10 abril, 1996 - 26 abril, 1996
Lugar
Edificio Sabatini, Auditorio
Comisariado
Margarita de Aizpuru
Diamanda Galas. Double Barrel Prayer, 1992
Diamanda Galas. Double Barrel Prayer, 1992

La performance (especialmente la realizada por mujeres) se convierte en medio de expresión artística durante la década de los setenta, cuando se concibe como herramienta de movimientos como el body art, el conceptual y el minimal y lleva a una serie de artistas a trabajar sobre su propio cuerpo buscando no solo una transformación física, sino también una transformación social. Ya en los ochenta, una generación de artistas educadas en la llamada cultura popular -la televisión, el rock, el cine de serie B, etc.-, suprime no solo las barreras entre el arte y la vida, sino también entre el arte y los medios de comunicación. Los escenarios también cambian y los clubes nocturnos comienzan a acoger este tipo de prácticas artísticas dando lugar a la renovación del género cabaret. En la década de los noventa, las artistas que se expresan a través de la performance renegocian conceptos como el narcisismo, así como los espacios de presentación o los medios audiovisuales, ya que el videoperformance ha jugado un papel en la noción de presencia y en el énfasis puesto en el tema del cuerpo.

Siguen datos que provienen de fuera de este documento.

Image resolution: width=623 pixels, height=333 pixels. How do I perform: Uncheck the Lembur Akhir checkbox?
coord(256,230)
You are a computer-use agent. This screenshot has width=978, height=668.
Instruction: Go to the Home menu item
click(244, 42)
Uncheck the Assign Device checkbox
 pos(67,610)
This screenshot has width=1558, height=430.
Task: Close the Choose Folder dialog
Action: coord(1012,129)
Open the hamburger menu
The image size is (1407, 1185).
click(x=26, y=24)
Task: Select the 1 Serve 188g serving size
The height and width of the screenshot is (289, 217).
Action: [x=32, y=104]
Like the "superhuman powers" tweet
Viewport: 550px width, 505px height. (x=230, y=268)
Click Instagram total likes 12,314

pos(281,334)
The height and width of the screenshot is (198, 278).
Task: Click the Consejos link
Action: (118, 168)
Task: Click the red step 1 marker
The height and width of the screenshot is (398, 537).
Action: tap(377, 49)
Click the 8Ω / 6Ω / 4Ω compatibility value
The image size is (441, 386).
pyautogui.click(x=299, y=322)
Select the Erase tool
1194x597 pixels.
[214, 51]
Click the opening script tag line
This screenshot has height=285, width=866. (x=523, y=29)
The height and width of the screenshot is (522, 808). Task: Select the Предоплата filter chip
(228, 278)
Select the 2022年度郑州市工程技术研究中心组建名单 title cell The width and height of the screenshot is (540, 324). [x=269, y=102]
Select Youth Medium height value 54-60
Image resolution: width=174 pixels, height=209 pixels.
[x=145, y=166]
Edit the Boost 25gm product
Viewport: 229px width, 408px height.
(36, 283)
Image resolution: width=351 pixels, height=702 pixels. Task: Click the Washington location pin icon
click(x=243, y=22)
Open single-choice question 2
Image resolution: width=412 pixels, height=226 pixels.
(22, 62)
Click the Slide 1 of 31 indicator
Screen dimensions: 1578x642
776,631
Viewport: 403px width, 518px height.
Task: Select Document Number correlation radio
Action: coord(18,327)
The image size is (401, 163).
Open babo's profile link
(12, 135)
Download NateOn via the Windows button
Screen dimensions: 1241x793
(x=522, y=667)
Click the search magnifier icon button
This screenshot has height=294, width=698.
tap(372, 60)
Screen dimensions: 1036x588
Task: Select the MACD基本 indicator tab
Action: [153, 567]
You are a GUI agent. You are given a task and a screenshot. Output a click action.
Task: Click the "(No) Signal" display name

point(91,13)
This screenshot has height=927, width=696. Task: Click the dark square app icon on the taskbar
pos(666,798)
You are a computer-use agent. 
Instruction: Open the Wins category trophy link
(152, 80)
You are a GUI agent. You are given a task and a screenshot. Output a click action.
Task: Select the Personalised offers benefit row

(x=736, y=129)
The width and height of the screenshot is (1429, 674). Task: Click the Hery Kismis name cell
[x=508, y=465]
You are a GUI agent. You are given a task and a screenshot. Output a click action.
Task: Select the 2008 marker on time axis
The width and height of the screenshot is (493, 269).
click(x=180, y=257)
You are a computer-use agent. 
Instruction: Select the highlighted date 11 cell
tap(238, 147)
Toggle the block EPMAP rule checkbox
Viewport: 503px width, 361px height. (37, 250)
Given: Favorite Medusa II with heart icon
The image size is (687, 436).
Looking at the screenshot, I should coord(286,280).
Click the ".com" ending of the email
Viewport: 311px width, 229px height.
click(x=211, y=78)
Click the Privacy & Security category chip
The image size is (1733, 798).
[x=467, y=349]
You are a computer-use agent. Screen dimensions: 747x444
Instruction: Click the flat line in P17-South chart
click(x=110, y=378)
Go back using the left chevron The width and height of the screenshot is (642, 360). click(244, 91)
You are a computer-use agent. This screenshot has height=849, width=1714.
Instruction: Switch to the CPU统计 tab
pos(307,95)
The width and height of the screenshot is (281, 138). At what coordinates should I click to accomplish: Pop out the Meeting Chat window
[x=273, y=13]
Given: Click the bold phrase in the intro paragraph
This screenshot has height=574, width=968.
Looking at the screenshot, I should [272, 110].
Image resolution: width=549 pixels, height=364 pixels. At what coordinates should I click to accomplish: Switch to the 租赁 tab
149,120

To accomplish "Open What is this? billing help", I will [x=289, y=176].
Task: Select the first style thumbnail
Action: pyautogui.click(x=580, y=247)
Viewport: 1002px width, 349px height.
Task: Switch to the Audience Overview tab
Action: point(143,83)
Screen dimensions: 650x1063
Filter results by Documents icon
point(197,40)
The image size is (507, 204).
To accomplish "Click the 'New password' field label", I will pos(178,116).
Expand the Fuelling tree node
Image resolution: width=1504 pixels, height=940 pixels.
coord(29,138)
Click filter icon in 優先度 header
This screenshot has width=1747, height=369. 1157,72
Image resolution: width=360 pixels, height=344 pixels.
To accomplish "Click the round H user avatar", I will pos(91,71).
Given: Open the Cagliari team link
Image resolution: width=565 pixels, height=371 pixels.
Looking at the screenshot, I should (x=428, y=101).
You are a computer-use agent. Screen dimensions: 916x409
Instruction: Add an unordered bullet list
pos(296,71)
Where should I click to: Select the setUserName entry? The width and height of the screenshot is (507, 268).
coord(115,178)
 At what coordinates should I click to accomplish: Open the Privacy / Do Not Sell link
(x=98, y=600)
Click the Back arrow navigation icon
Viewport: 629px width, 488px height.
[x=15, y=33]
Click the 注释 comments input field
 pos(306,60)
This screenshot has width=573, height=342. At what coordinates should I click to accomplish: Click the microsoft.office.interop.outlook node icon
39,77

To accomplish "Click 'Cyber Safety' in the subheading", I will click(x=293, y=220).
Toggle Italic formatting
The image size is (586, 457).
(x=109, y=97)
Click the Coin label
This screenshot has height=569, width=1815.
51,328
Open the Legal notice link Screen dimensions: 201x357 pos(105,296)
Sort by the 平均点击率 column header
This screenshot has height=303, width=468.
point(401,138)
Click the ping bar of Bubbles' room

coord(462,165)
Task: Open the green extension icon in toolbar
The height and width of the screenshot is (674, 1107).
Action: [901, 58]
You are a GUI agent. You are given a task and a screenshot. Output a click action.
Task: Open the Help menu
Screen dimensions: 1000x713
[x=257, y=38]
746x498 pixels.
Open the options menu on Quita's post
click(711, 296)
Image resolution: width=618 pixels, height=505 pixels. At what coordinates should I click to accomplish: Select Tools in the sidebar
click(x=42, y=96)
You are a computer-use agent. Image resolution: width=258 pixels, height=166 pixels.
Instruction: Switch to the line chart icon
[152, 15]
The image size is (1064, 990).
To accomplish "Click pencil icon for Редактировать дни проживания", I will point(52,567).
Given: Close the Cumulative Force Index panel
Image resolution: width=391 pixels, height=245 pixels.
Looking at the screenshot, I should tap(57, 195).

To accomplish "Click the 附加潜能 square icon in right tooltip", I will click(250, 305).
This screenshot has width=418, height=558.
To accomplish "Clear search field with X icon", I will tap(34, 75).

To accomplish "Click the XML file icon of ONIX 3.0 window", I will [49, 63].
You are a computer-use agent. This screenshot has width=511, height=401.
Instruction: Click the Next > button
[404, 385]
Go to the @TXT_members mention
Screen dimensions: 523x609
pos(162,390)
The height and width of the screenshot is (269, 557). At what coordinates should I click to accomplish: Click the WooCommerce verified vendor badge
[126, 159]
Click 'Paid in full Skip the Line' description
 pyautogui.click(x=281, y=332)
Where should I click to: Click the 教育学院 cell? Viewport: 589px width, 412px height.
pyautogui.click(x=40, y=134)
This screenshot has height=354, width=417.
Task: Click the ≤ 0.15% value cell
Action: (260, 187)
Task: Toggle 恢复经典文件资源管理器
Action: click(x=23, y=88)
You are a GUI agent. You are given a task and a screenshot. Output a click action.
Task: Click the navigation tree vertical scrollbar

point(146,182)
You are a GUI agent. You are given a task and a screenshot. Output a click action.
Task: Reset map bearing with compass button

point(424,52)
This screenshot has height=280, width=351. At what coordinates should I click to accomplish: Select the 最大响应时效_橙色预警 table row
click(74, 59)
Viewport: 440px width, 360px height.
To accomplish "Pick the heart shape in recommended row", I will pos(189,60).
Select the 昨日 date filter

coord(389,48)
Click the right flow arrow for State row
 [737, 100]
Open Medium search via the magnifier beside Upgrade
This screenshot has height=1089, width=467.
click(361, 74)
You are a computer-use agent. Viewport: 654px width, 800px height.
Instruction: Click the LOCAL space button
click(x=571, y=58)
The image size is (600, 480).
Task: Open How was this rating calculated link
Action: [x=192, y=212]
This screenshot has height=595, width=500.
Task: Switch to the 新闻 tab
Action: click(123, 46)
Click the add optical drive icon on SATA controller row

Del rigor purista y la economía de medios del arte conceptual, del minimal y del body art -la artista era el centro de una performance prácticamente exenta de escenario- pasan a la variedad multidisciplinar de las propuestas presentadas en los últimos años, con la incorporación de escenografías y nuevas tecnologías. Del espacio alternativo al underground de los clubes del East Village pasando por el museo y la calle; del minimal al cabaret; del tema del cuerpo y la sexualidad de la mujer a la exploración de estos mismos temas desde las nuevas perspectivas y desde ámbitos multiculturales donde se sigue explorando sobre el género, la raza y la identidad.